Principal components analysis

This function is obsolete. Please use pca instead.

Syntax

[facpr,comprinc,lambda,tsquare, explained, mu] = princomp(x,eco)

Arguments

x

is a n-by-p (n individuals, p variables) real matrix.

eco

a boolean, use to allow economy size singular value decomposition.

facpr

A p-by-p matrix. It contains the principal factors: eigenvectors of the correlation matrix V.

comprinc

a n-by-p matrix. It contains the principal components. Each column of this matrix is the M-orthogonal projection of individuals onto principal axis. Each one of this columns is a linear combination of the variables x1, ...,xp with maximum variance under condition u'_i M^(-1) u_i=1

lambda

is a p column vector. It contains the eigenvalues of V, where V is the correlation matrix.

tsquare

a n column vector. It contains the Hotelling's T^2 statistic for each data point.

explained

a column vector of length "number of components". The percentage of variance explained by each principal component.

mu

a row vector of length p. The estimated mean of each variable of x.

Description

This function performs "principal component analysis" on the n-by-p data matrix x.

The idea behind this method is to represent in an approximative manner a cluster of n individuals in a smaller dimensional subspace. In order to do that, it projects the cluster onto a subspace. The choice of the k-dimensional projection subspace is made in such a way that the distances in the projection have a minimal deformation: we are looking for a k-dimensional subspace such that the squares of the distances in the projection is as big as possible (in fact in a projection, distances can only stretch). In other words, inertia of the projection onto the k dimensional subspace must be maximal.

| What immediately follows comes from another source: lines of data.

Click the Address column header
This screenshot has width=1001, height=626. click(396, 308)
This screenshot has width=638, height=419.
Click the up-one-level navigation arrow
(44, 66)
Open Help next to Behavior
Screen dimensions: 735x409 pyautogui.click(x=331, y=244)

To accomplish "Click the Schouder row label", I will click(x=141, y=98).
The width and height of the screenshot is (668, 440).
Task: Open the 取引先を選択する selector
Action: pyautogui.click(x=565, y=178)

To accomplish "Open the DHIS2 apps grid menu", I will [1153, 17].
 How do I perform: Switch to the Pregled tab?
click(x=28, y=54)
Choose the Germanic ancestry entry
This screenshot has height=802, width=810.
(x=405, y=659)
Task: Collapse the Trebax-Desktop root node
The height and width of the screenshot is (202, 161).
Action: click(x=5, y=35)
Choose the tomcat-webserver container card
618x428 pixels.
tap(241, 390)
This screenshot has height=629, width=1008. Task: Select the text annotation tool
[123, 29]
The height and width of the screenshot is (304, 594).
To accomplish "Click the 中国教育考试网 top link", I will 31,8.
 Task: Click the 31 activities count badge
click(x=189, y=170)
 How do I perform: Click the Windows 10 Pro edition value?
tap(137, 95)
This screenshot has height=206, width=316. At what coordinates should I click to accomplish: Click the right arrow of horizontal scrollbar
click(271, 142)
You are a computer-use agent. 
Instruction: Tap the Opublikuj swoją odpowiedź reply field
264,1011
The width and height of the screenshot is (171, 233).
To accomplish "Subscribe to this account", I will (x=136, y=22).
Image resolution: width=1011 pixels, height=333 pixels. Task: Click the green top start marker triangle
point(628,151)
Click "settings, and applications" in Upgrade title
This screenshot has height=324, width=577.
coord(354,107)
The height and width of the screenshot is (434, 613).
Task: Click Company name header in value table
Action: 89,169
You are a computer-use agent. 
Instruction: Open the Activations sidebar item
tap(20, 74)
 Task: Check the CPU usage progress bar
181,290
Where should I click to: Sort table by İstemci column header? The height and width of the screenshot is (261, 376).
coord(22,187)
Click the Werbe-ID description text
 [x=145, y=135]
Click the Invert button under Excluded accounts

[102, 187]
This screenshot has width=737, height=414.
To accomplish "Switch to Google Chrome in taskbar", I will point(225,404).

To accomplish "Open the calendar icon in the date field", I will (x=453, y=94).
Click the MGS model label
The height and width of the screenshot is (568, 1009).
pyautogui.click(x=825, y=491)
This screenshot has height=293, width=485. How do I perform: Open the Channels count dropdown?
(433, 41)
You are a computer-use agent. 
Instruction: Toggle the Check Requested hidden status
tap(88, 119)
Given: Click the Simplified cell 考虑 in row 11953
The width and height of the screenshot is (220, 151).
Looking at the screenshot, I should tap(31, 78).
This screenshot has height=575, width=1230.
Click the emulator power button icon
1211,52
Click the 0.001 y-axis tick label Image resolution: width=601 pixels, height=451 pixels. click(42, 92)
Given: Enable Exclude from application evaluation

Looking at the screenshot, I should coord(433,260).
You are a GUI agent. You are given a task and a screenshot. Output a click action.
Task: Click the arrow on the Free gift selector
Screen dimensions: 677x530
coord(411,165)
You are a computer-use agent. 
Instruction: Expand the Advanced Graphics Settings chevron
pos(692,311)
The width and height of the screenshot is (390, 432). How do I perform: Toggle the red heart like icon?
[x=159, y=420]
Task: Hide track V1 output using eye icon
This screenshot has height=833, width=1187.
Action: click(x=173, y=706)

To compute principal component analysis with standardized variables may use princomp(wcenter(x,1)) or use the pca function.

Examples

a=rand(100,10,'n');
[facpr,comprinc,lambda,tsquare] = princomp(a);
x = [1 2 1;2 1 3; 3 2 3]
[facpr, comprinc, lambda, tsquare, explained, mu] = princomp(x, %t);
comprinc * facpr' + ones(3, 1) * mu // == x

See also

  • wcenter — center and weight
  • pca — Computes principal component analysis for the data matrix X

Bibliography

Saporta, Gilbert, Probabilités, Analyse des Données et Statistique, Editions Technip, Paris, 1990.

History

ВерсияОписание
2024.1.0 princomp now returns the percentage of the variance explained by each principal component and the estimated mean of each variable of x.
2025.0.0 Tagged obsolete and will be removed in Scilab 2026.0.0.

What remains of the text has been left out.